:: Required work ::
In the entries below, find the lines with the word "Service" and copy them.

Stored records
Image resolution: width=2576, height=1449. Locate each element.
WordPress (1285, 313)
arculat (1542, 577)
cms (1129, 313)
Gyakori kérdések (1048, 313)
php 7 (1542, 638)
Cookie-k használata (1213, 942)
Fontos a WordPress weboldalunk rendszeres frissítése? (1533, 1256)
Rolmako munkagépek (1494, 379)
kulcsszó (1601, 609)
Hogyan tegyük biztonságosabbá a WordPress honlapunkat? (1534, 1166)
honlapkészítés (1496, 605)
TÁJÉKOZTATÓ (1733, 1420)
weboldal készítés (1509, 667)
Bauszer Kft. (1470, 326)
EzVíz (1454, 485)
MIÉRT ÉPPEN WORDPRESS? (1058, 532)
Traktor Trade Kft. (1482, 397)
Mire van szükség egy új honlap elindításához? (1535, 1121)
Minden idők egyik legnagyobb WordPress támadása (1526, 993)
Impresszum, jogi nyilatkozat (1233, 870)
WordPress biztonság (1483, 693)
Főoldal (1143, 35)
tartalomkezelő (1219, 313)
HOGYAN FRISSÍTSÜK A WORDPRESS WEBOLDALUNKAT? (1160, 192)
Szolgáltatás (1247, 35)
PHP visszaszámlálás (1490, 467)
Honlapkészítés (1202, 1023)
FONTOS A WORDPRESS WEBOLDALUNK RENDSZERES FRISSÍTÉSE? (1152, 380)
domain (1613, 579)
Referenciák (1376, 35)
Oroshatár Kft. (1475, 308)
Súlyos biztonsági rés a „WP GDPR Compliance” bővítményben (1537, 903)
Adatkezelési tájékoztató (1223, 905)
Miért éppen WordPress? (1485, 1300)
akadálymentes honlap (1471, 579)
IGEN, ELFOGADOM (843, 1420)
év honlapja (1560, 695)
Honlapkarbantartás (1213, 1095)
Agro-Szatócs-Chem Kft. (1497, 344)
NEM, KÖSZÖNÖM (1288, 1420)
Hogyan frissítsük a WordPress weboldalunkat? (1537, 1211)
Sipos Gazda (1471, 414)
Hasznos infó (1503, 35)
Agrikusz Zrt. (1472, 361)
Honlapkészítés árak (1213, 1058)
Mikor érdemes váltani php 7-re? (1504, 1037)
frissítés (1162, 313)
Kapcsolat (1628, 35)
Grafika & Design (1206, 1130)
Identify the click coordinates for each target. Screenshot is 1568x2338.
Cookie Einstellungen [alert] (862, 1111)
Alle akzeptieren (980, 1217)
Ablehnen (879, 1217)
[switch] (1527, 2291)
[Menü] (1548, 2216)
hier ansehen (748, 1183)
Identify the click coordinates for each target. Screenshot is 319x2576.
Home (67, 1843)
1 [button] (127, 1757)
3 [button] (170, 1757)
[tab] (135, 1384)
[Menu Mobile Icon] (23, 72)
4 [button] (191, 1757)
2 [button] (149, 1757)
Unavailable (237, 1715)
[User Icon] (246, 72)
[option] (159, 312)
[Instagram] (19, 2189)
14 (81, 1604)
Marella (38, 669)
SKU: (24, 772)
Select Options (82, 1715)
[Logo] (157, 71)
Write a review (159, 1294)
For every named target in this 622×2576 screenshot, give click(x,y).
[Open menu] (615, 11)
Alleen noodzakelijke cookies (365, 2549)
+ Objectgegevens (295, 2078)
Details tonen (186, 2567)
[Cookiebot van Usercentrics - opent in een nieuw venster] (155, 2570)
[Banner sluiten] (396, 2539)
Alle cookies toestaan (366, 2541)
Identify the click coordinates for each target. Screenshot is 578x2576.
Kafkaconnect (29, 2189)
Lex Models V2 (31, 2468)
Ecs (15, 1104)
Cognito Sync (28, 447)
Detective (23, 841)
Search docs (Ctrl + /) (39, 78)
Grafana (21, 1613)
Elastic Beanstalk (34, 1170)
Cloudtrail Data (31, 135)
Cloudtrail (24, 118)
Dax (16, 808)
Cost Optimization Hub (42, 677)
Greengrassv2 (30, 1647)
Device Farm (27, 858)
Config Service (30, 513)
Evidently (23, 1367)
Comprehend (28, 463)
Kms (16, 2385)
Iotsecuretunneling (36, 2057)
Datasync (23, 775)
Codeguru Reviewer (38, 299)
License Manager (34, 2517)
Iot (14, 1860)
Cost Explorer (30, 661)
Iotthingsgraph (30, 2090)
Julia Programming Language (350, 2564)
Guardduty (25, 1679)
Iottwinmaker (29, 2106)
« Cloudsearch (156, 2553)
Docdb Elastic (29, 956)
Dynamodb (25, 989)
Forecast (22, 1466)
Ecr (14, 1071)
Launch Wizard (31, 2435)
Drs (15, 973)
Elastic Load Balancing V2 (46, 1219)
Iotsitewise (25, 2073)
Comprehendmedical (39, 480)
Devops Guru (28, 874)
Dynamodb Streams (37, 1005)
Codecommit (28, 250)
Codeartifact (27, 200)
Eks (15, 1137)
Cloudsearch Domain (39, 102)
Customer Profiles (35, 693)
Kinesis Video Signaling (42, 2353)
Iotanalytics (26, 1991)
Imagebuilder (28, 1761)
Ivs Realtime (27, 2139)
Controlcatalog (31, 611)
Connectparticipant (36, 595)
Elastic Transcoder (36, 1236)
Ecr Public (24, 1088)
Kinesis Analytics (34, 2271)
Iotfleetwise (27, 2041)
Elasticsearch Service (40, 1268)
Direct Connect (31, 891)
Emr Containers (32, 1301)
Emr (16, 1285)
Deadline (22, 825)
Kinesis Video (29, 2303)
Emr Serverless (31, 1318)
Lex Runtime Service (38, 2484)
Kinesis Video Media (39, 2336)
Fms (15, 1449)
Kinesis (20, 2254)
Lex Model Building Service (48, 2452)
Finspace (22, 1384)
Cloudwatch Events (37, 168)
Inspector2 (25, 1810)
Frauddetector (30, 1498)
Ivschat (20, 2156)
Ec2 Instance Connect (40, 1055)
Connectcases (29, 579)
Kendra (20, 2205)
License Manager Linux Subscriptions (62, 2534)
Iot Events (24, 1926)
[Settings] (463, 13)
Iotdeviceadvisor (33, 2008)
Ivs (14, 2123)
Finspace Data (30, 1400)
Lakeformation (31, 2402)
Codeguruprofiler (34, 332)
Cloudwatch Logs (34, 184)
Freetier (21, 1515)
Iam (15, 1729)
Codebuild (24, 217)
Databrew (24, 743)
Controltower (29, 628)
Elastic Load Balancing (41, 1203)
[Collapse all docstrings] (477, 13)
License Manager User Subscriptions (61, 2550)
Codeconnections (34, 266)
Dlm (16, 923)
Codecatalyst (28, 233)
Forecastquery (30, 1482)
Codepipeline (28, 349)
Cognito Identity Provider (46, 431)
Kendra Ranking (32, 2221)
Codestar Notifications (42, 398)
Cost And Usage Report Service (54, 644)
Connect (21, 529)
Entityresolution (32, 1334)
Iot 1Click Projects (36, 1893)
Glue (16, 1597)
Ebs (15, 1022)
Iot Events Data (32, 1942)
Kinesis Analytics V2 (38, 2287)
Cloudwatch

:: Answer to this task ::
Config Service (30, 513)
Elasticsearch Service (40, 1268)
Lex Runtime Service (38, 2484)
Lex Model Building Service (48, 2452)
Cost And Usage Report Service (54, 644)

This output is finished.